Il ne faut pas donner l’impression, à travers l’opération de transfert à Luxgsm, que la poste est privatisée et que son capital, ouvert, est à la merci d’une offre de l’étranger2, il faut absolument éviter tout malentendu, fait-on savoir du côté du conseil d’administration de l’EPT.
Rien ne laisse d’ailleurs présager, pour l’heure, de la part de l’État actionnaire, une quelconque volonté de changer le modèle actuel de l’entreprise et son indépendance du point de vue du capital, du moins pour autant qu’elle rapportera de l’argent dans les caisses, ce qui a toujours été le cas (20 millions d’euros en 2007 et 2008, près de 30 en 2006)3.

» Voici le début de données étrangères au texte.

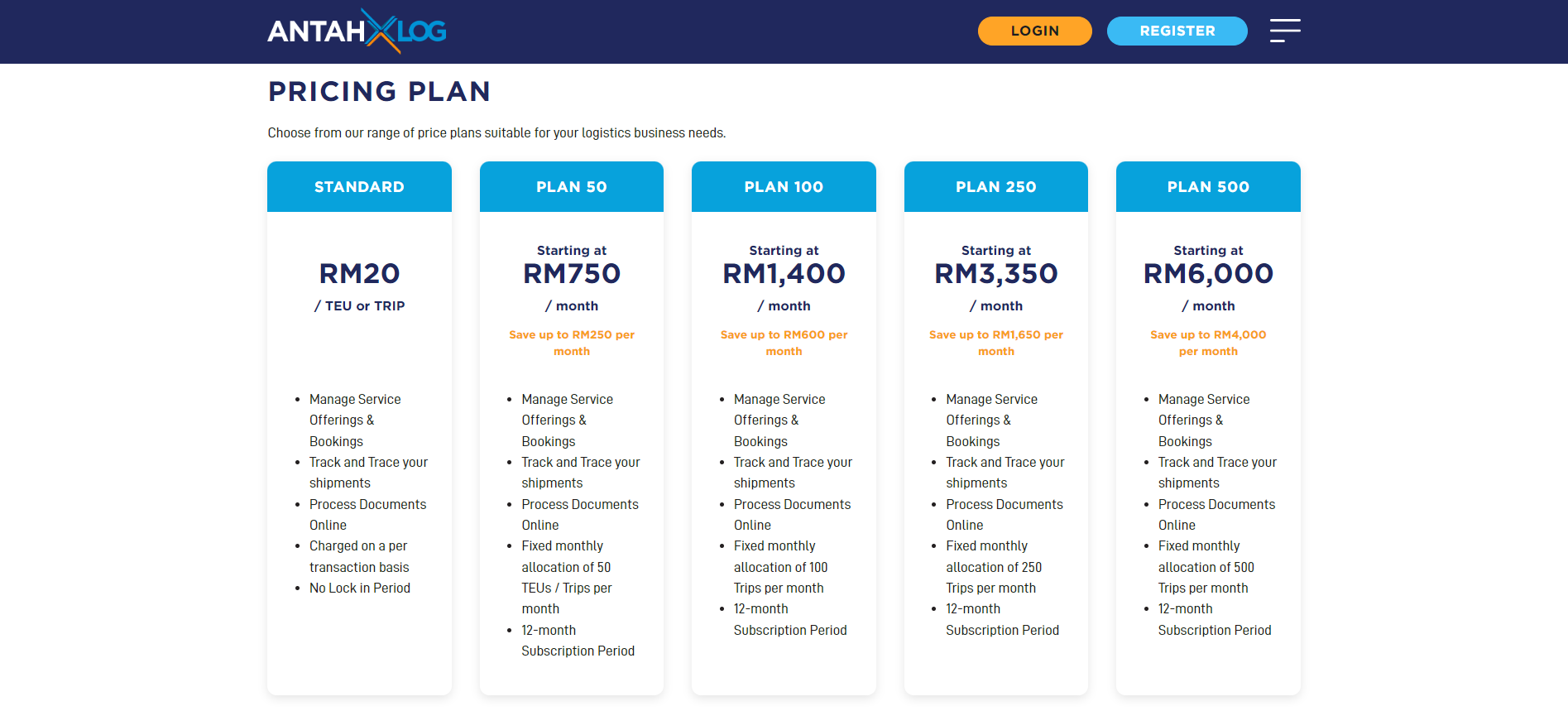Image resolution: width=1568 pixels, height=711 pixels.
Task: Click the AntahXLog logo
Action: [x=357, y=31]

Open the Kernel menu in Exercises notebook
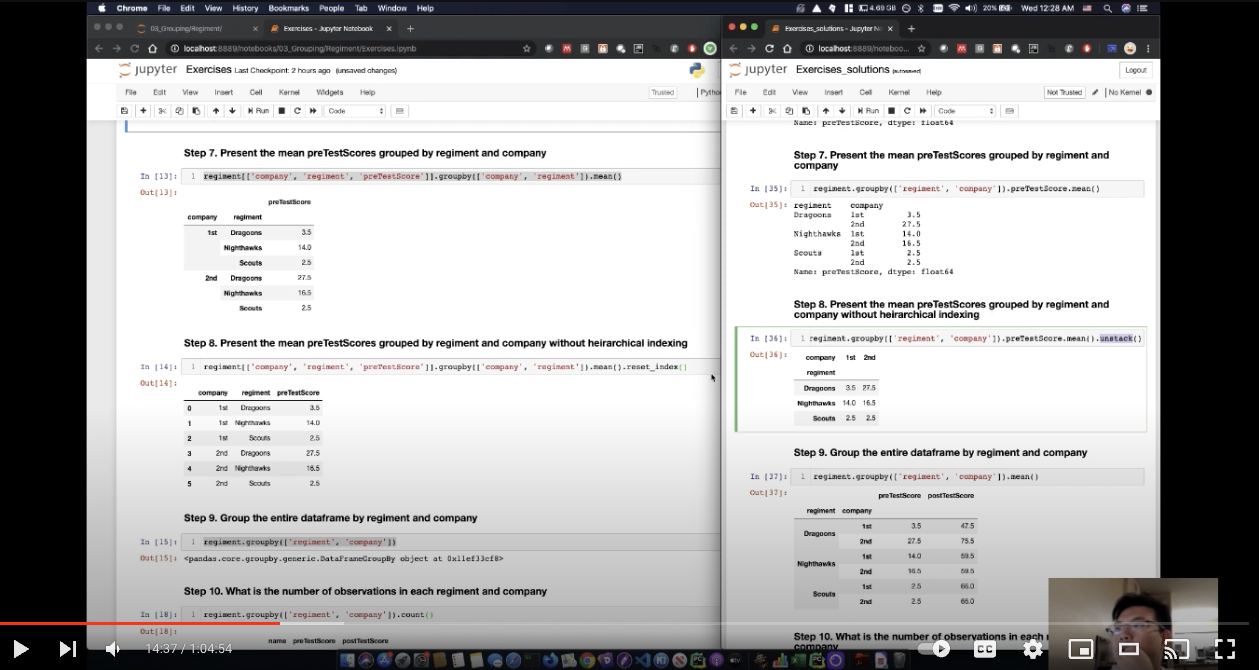coord(288,92)
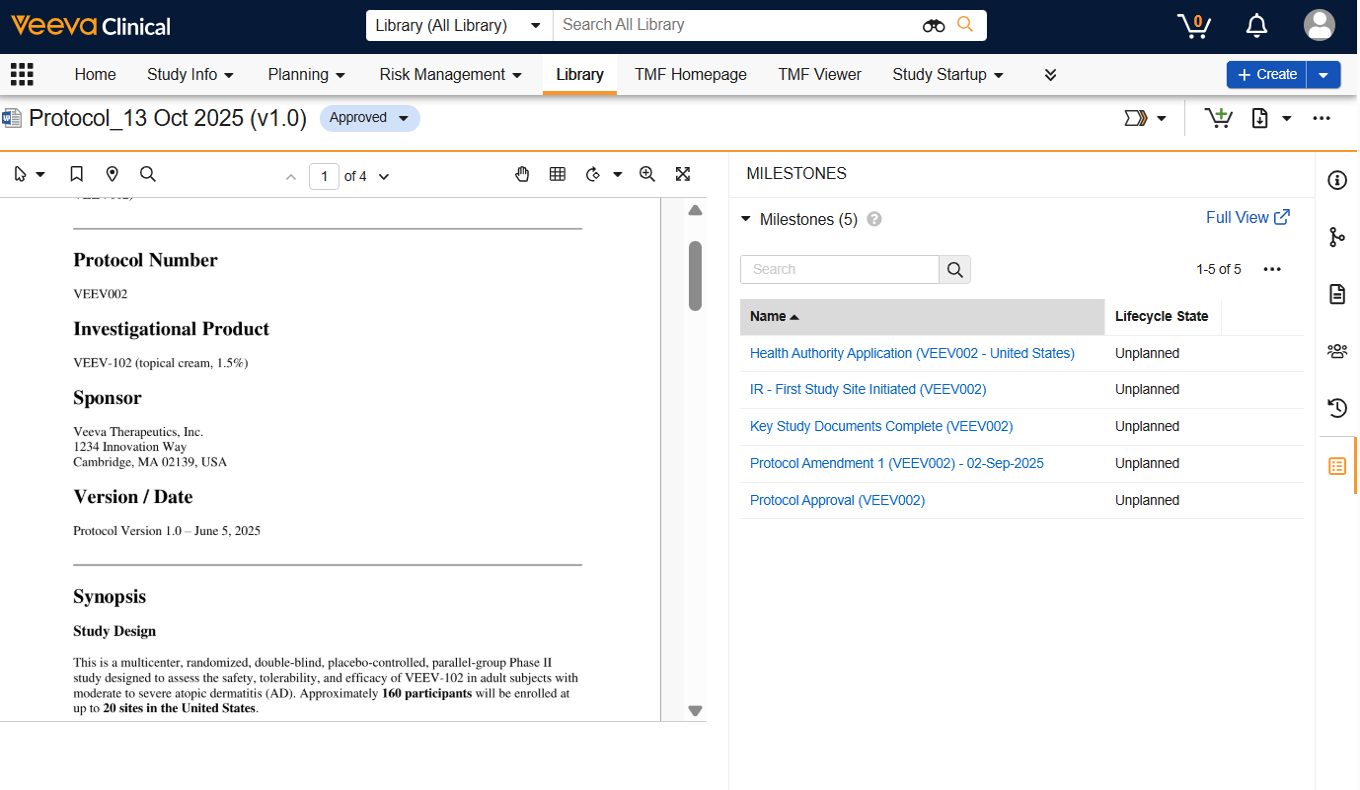Viewport: 1360px width, 790px height.
Task: Click the bookmark icon in viewer toolbar
Action: 77,174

Marcel Gross, le président du comité de direction, veut aller vite et plus loin dans la convergence que ne le souhaiterait peut-être le conseil d’administration, qui tente de lui mettre la muselière et freiner des quatre fers les plans du comité de direction visant à renforcer ses pouvoirs et de ce fait sa marge de manœuvre dans le groupe. Le syndicat des P[&]T subodore dans cette course contre la montre une volonté de mettre la branche télécoms dans les bras d’un actionnaire étranger.